(Written problem 1) In the prayer passage, condense the paragraph that begins "Many of us are probably" into a shorter version that keeps its main facts.
(Written problem 2) From the prayer passage, write out the words between "As the passengers" and "beneath us shake?", inclusive.
(Written problem 3) In the prayer passage, what did the man promise the Lord if the plane made it through the flight?

(Text segment)
--- Begin ---
Many of us are probably like the man who flew in an airplane for the first time. He was nervous on the cross-country trip. But sitting by the window, he grew more anxious as he saw flame shooting out of one of the engines. The plane began to hiccup and bump. And so, desperate as he was to land safely, he turned to the deity at hand and said, "O Lord, I know I'm not the best person, but if we make it through this flight, I will give you half of everything I own!" The plane leveled out and the rest of the flight was just as smooth as could be.
As the passengers got off the plane, a preacher came up to the man and said, "I heard what you said, my friend, that you're going to give half of everything you own to the Lord! And you know, you're going to start right now!" The man replied, "No, I made a better deal. I told the Lord that if I ever got on another plane, he could have it all."
Are we prayer bargain hunters? Do we try to make deals, prefacing our prayer at that time of desperation - be it need or want - with all the caveats about how we mean to pray more often or give more or attend more or be a better person? And do we finally go to prayer only as a means of last resort, when that engine is on fire and we feel the steady ground beneath us shake?
--- End ---
(Records of locating words and elements)
--- Begin ---
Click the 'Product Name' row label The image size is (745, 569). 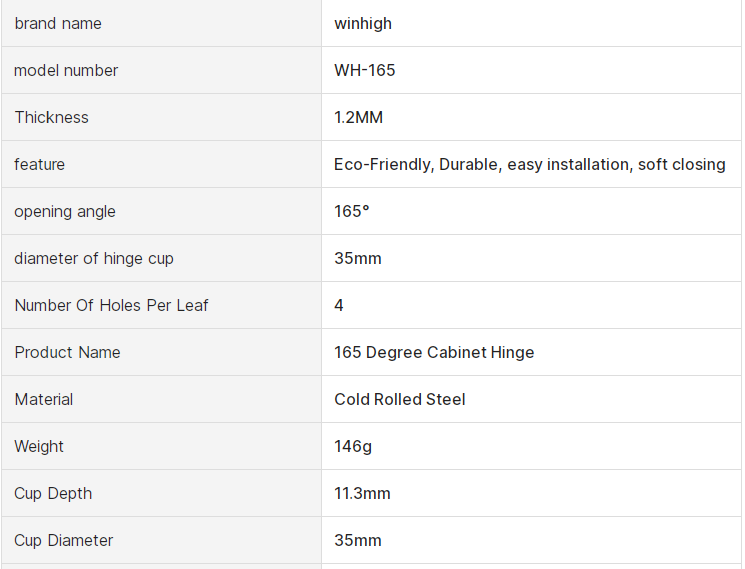[67, 352]
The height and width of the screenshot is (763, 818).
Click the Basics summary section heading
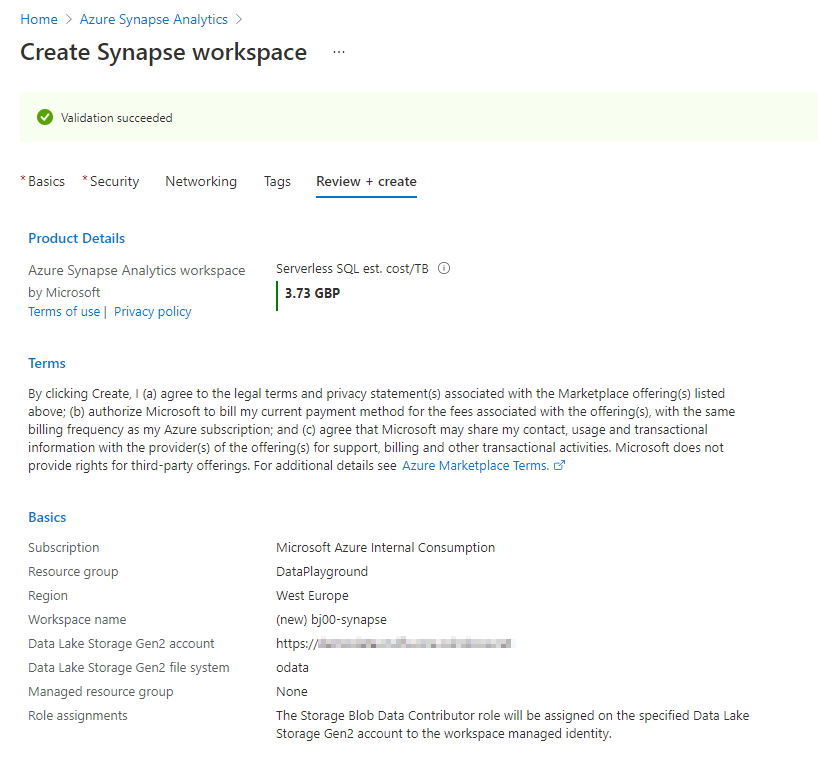point(47,517)
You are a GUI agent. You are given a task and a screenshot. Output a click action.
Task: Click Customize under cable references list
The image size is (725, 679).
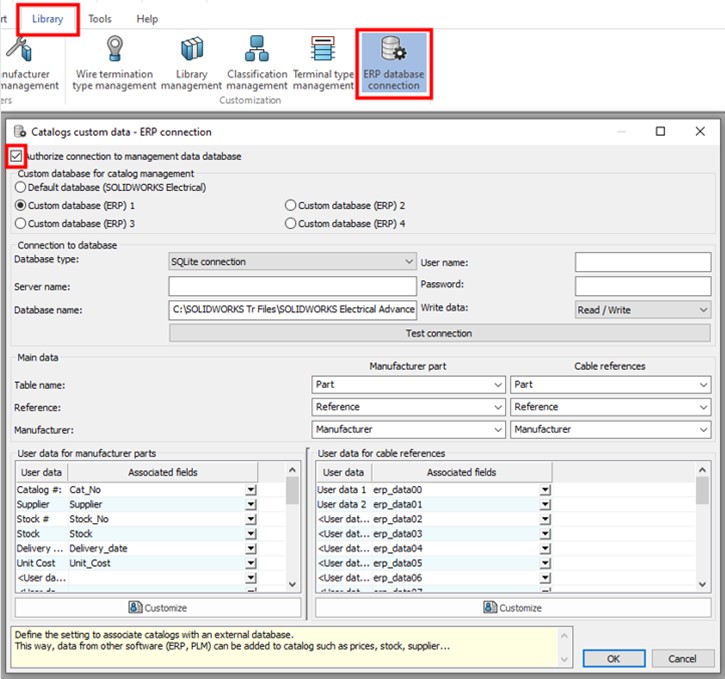[512, 607]
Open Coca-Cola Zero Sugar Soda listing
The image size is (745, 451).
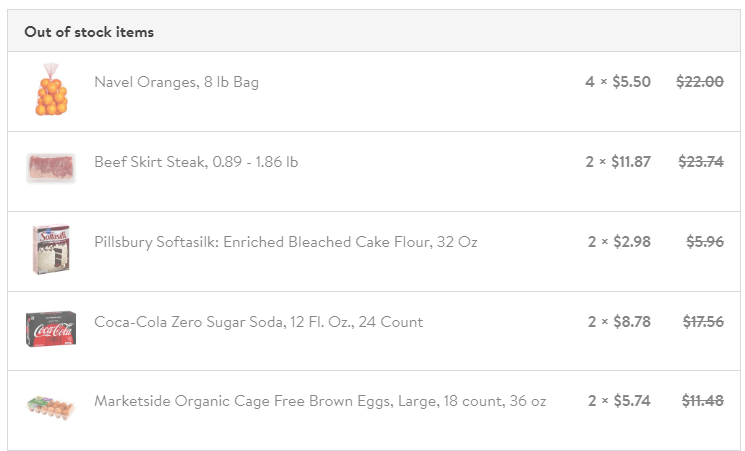(x=258, y=322)
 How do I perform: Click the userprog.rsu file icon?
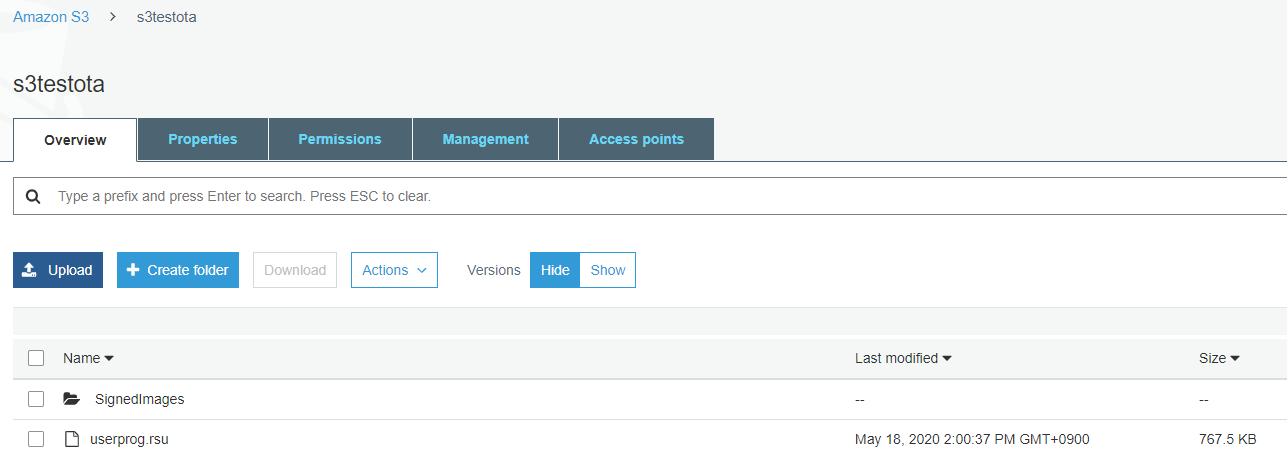coord(71,439)
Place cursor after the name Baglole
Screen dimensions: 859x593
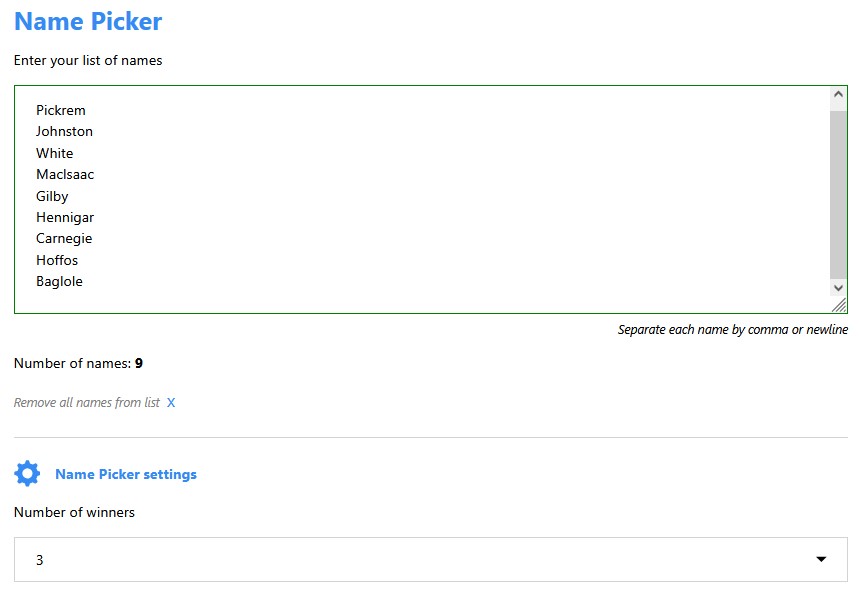[x=84, y=281]
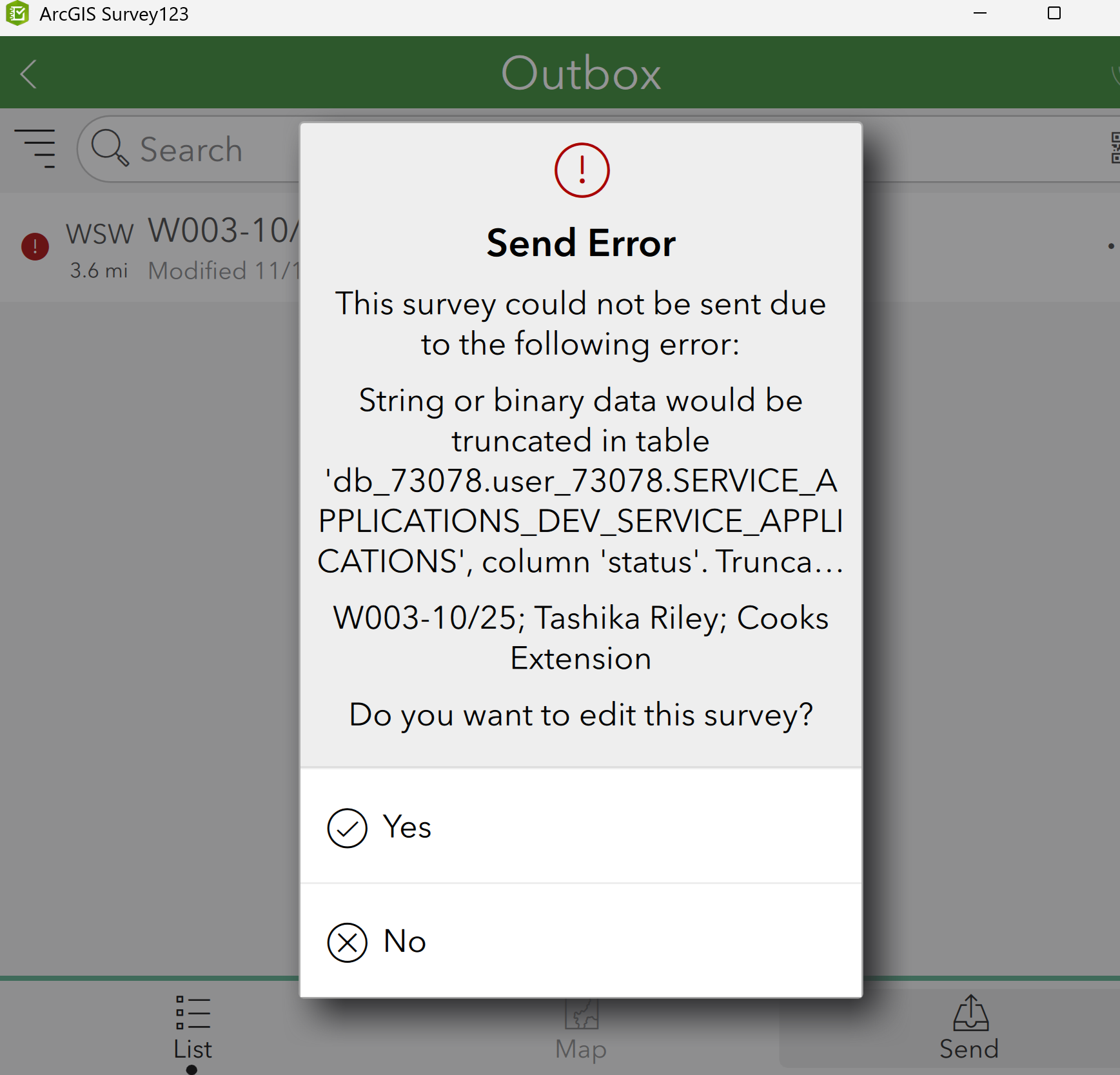
Task: Click the refresh icon in the top-right header
Action: click(x=1116, y=73)
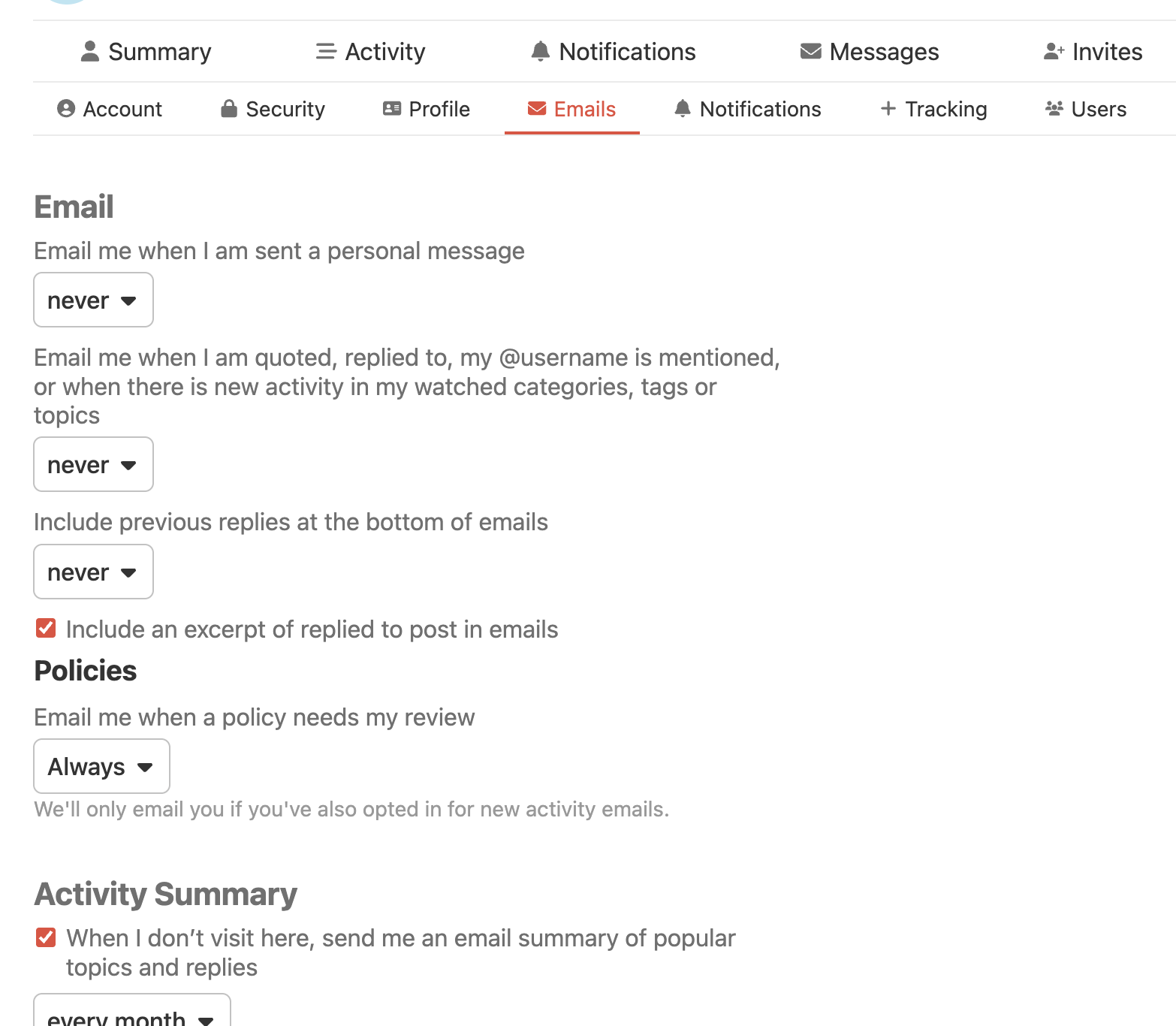
Task: Click the Security padlock icon
Action: [x=229, y=109]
--- End ---
(Reply 1) A nervous man on his first cross-country flight sat by the window and saw flame shooting from an engine as the plane hiccupped and bumped. Desperate to land safely, he promised the Lord half of everything he owned if the plane made it through. The plane then leveled out, and the rest of the flight was smooth.

(Reply 2)
As the passengers got off the plane, a preacher came up to the man and said, "I heard what you said, my friend, that you're going to give half of everything you own to the Lord! And you know, you're going to start right now!" The man replied, "No, I made a better deal. I told the Lord that if I ever got on another plane, he could have it all."
Are we prayer bargain hunters? Do we try to make deals, prefacing our prayer at that time of desperation - be it need or want - with all the caveats about how we mean to pray more often or give more or attend more or be a better person? And do we finally go to prayer only as a means of last resort, when that engine is on fire and we feel the steady ground beneath us shake?

(Reply 3) He promised to give the Lord half of everything he owned.